Quando ganhou mais confiança, o Albino começou então a entrar dentro de casa, pela porta, pois já não tinha a agilidade dos outros gatos para saltar pela janela da cozinha ou pelo terraço. Entrava e instalava-se numa alcofa que eu havia destinado para ele, na sala, sobre uma cadeira. Ali dormia durante algumas horas sossegado, sem que nada o incomodasse, pois os outros gatos não se aproximavam muito dele, nem sequer se mostravam curiosos. Pareciam perceber que aquele era um gato externo com quem não deviam estabelecer quaisquer relações e iam às suas vidas. Para mim era um descanso e uma segurança, pois não sabia se o Albino sofria de doenças e, embora todos os nossos gatos estivessem vacinados, inclusive contra a Leucose Felina, era um risco que eu não queria voltar a correr. Mas o Albino nem sequer comia dentro de casa e não tentava ir aos pratos dos outros gatos. Ele conhecia muito bem os seus limites – comia na rua, entrava para dormir na cama que lhe estava destinada e ia-se embora quando achava que era altura, reconfortado com aquela trégua benéfica. Às vezes, quando o tempo estava mais frio, passava também a noite, saindo logo pela manhã.
Uma vez, apareceu muito combalido, com uma tosse horrível e febre (era fácil perceber, pois tinha a ponta do nariz muito seca e todo ele escaldava). Levámo-lo ao veterinário onde lhe foi diagnosticado um princípio de pneumonia. Ficou lá internado durante 1 semana! E o Binas era tão carismático que fez amigos na clínica, onde foi tratado com todos os desvelos. Nem parecia um gato vadio!
O Albino melhorou e voltou para a praceta, onde havia aqueles ‘humanos’ amigos que o ajudavam a prosseguir na sua difícil jornada de gato vadio e solitário, que prezava a sua independência. Cerca de dois anos durou esta relação. E um dia o Binas deixou de vir. Logo pensámos o pior! O que lhe teria acontecido para ele faltar ao ritual diário, no qual era certinho como um relógio? Procurei pelas ruas do nosso bairro e imediações e pelos terrenos do colégio, para tentar encontrar algum sinal dele, vivo ou morto, mas nada. O Albino tinha-se evaporado!
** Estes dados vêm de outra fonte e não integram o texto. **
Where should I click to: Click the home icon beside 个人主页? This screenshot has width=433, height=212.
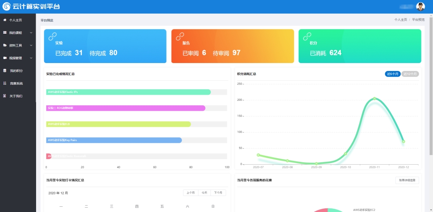pyautogui.click(x=5, y=20)
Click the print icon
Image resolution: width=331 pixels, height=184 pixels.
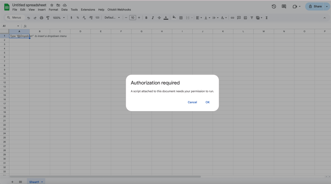[41, 18]
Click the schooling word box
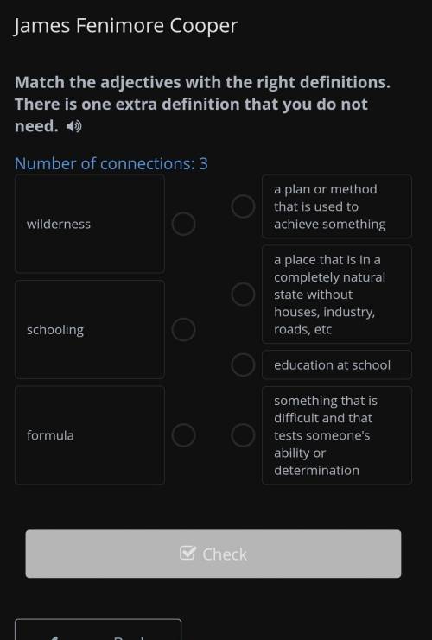This screenshot has height=640, width=432. [x=90, y=329]
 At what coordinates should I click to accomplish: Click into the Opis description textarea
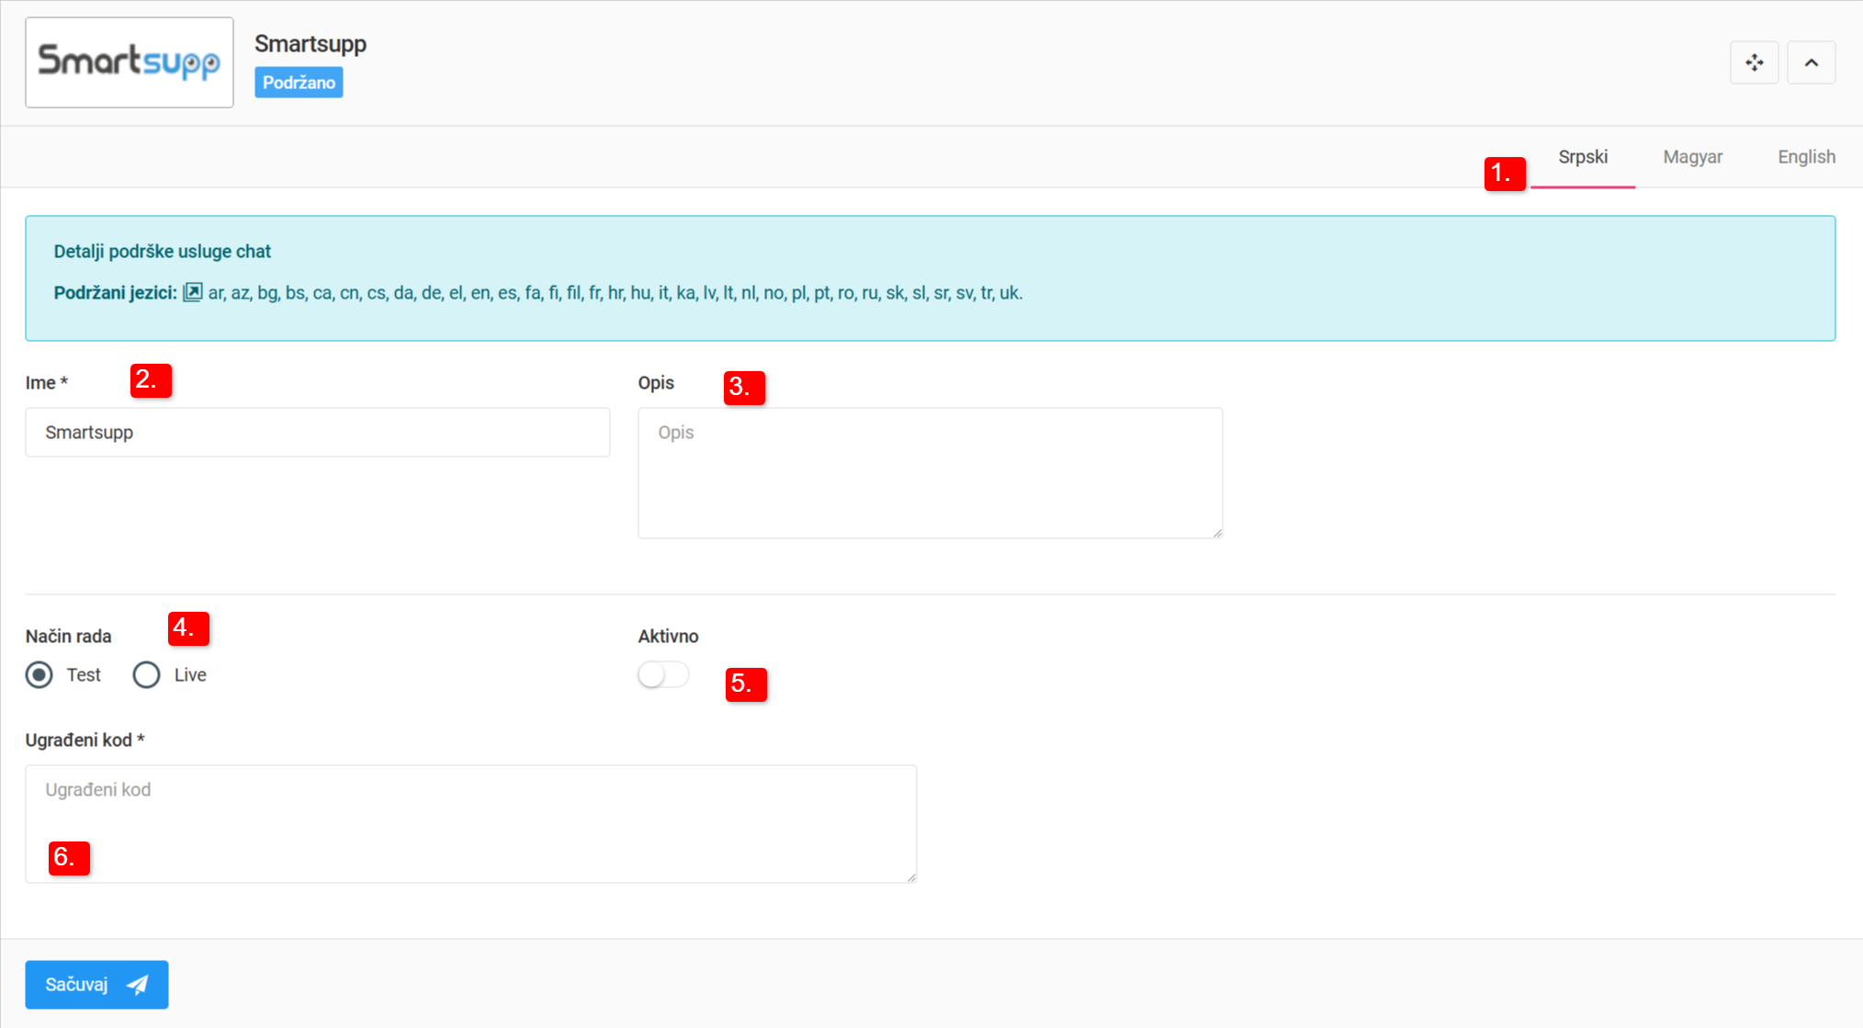[929, 473]
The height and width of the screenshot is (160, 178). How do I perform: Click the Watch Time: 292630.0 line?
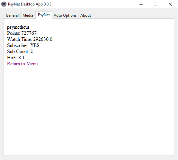click(30, 39)

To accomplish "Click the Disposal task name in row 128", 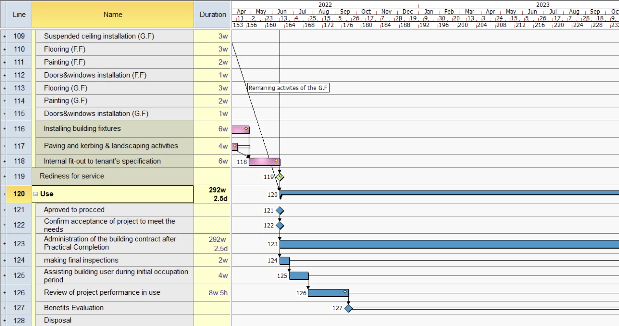I will coord(58,320).
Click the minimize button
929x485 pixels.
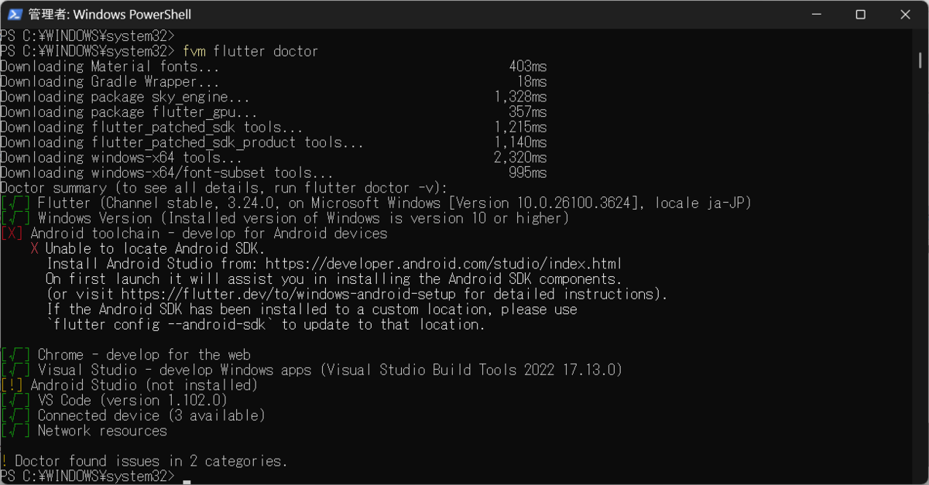816,14
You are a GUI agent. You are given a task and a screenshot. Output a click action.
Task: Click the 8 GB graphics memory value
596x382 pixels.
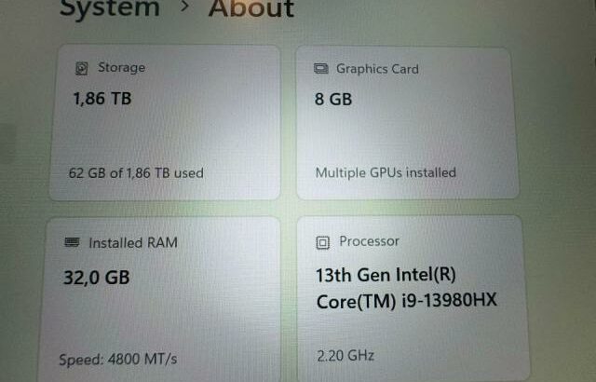pos(333,99)
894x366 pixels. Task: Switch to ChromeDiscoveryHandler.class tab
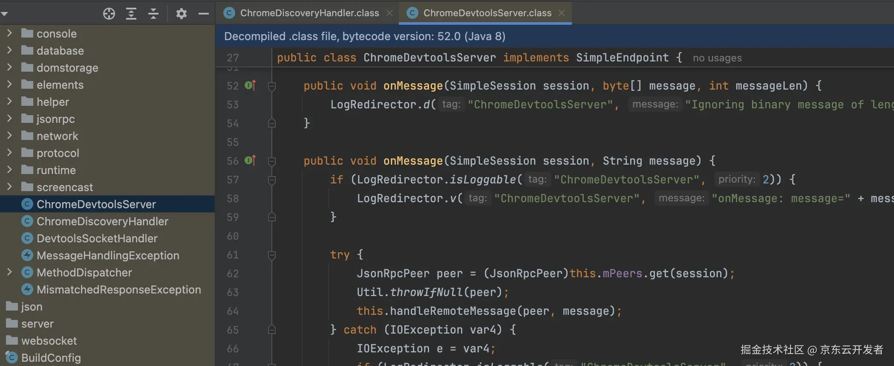pyautogui.click(x=309, y=13)
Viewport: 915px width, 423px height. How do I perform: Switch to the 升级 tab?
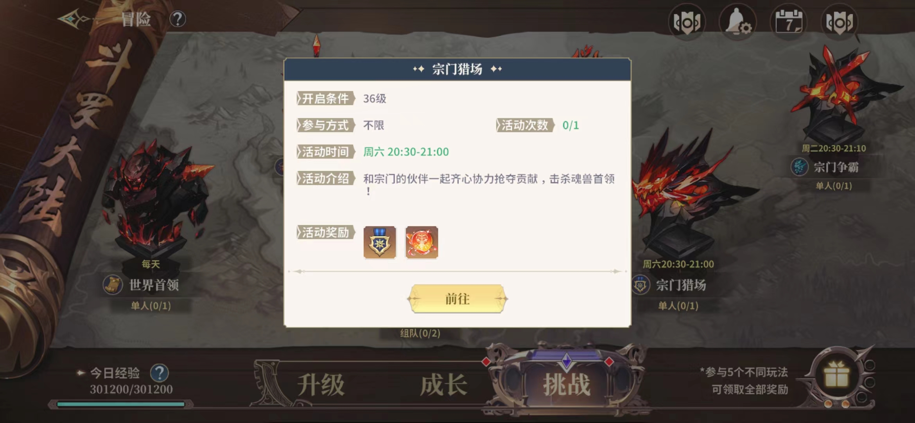[321, 385]

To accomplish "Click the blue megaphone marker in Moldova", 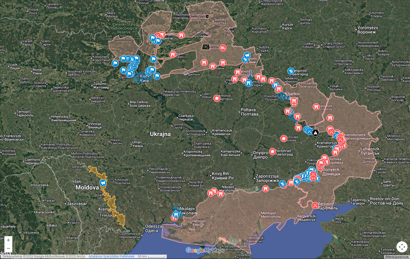I will coord(103,183).
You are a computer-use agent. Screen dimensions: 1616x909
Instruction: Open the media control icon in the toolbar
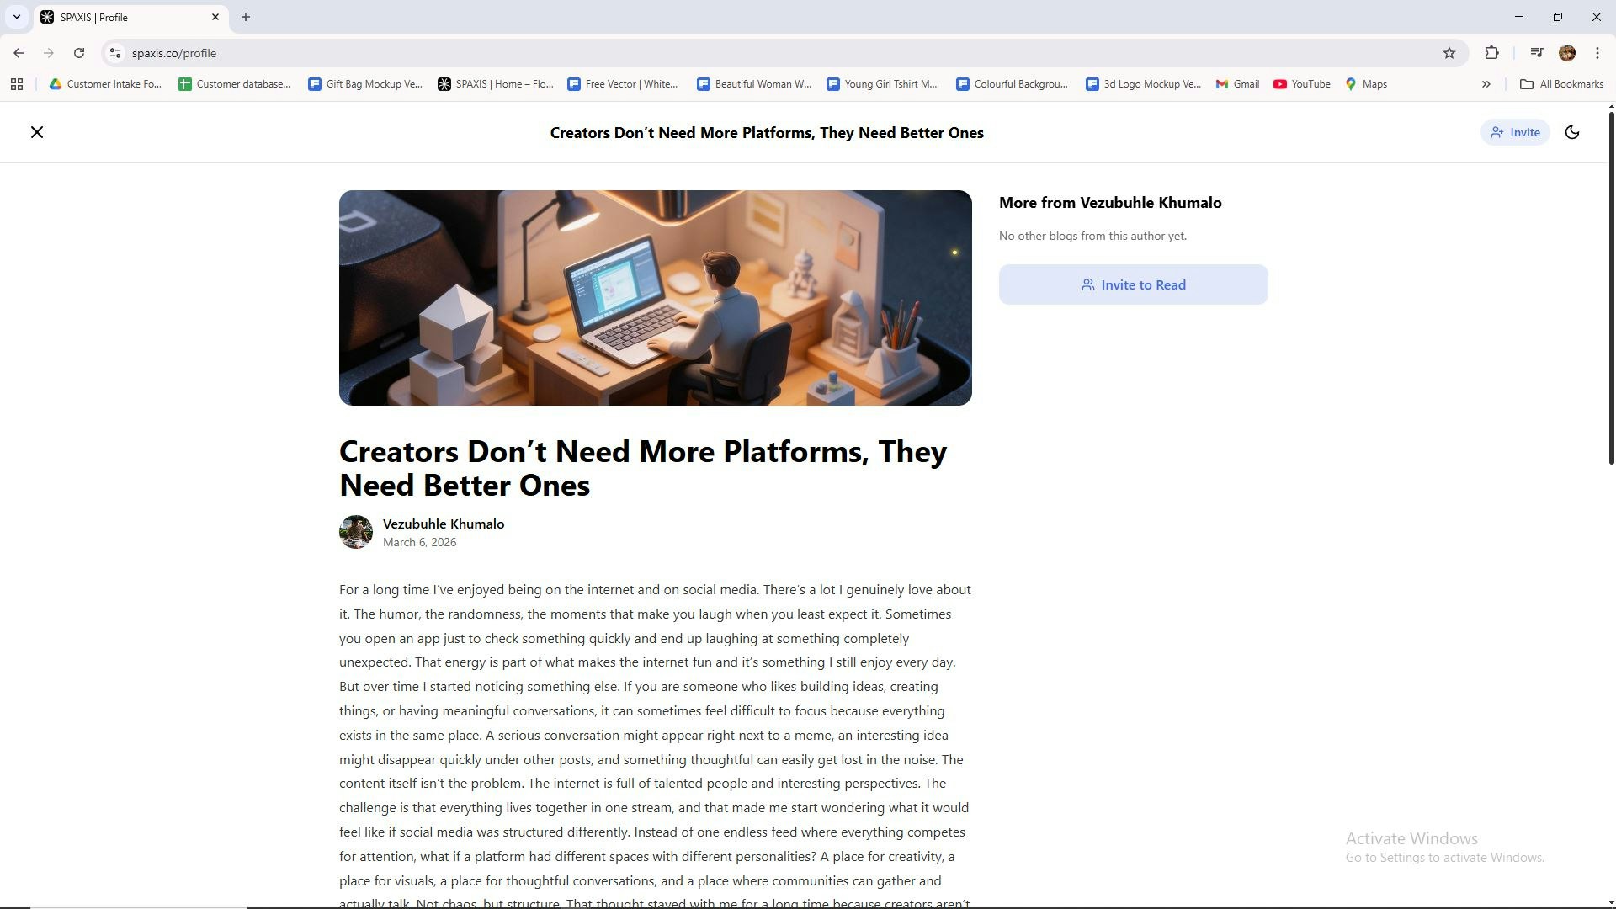tap(1537, 53)
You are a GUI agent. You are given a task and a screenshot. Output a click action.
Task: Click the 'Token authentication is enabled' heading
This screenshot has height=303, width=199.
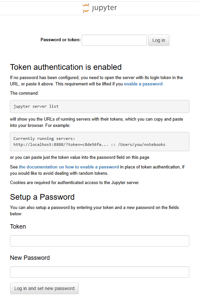point(66,67)
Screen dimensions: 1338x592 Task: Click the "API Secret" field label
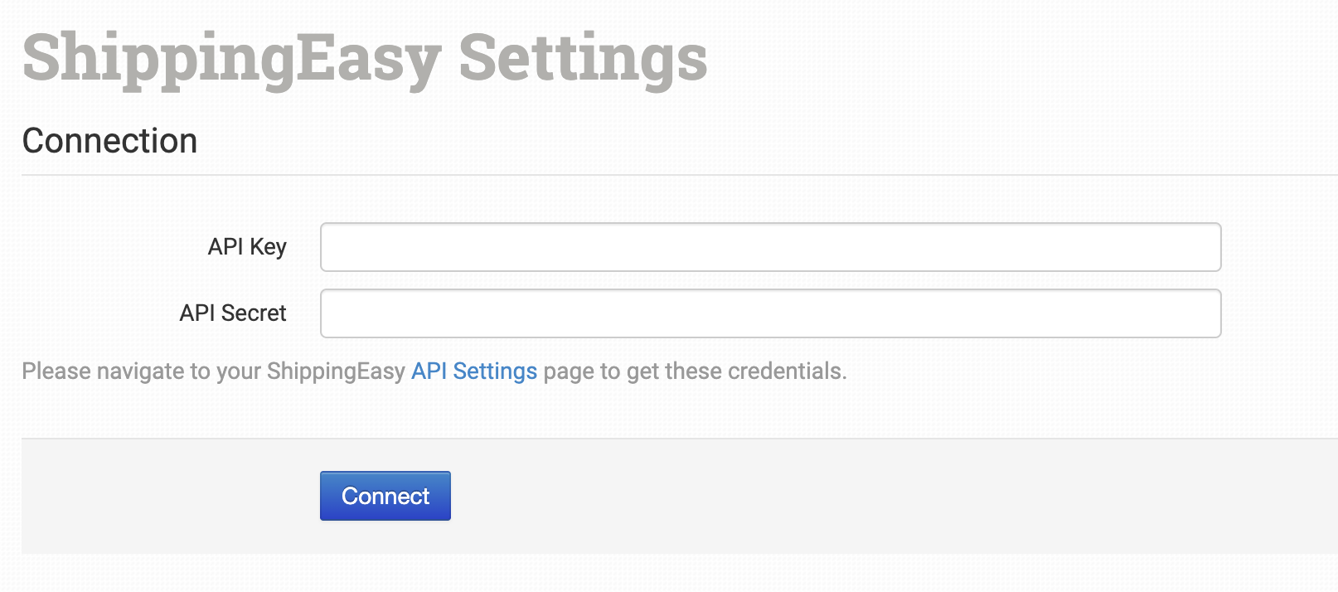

E nunca mais apareceu! Ficou um vazio, alguma saudade e um sentimento de respeito pela forma digna e desinteressada como entrara na nossa vida. Bem, talvez não tivesse sido totalmente desinteressada, talvez o Binas quisesse alguma coisa mais de nós, como carinho, amizade e calor humano, para além de uma refeição fresca. Porém, também ele soube retribuir, à sua maneira, com meiguice e gratidão aquilo que tentávamos fazer para minorar as suas penas. Nunca foi agressivo, nunca mostrou mau-carácter. Bem pelo contrário, pela expressão feliz dos seus olhos azuis, podíamos perceber que ele estava grato por aqueles momentos em que tratávamos dele, mas sem forçarmos ou violentarmos a sua independência. Esta seria uma lição que eu aprenderia sobre dignidade felina, uma lição mais para juntar a tantas outras que tenho tido o privilégio de colher ao longo da minha convivência com os gatos.
Obrigada Albino, onde quer que estejas!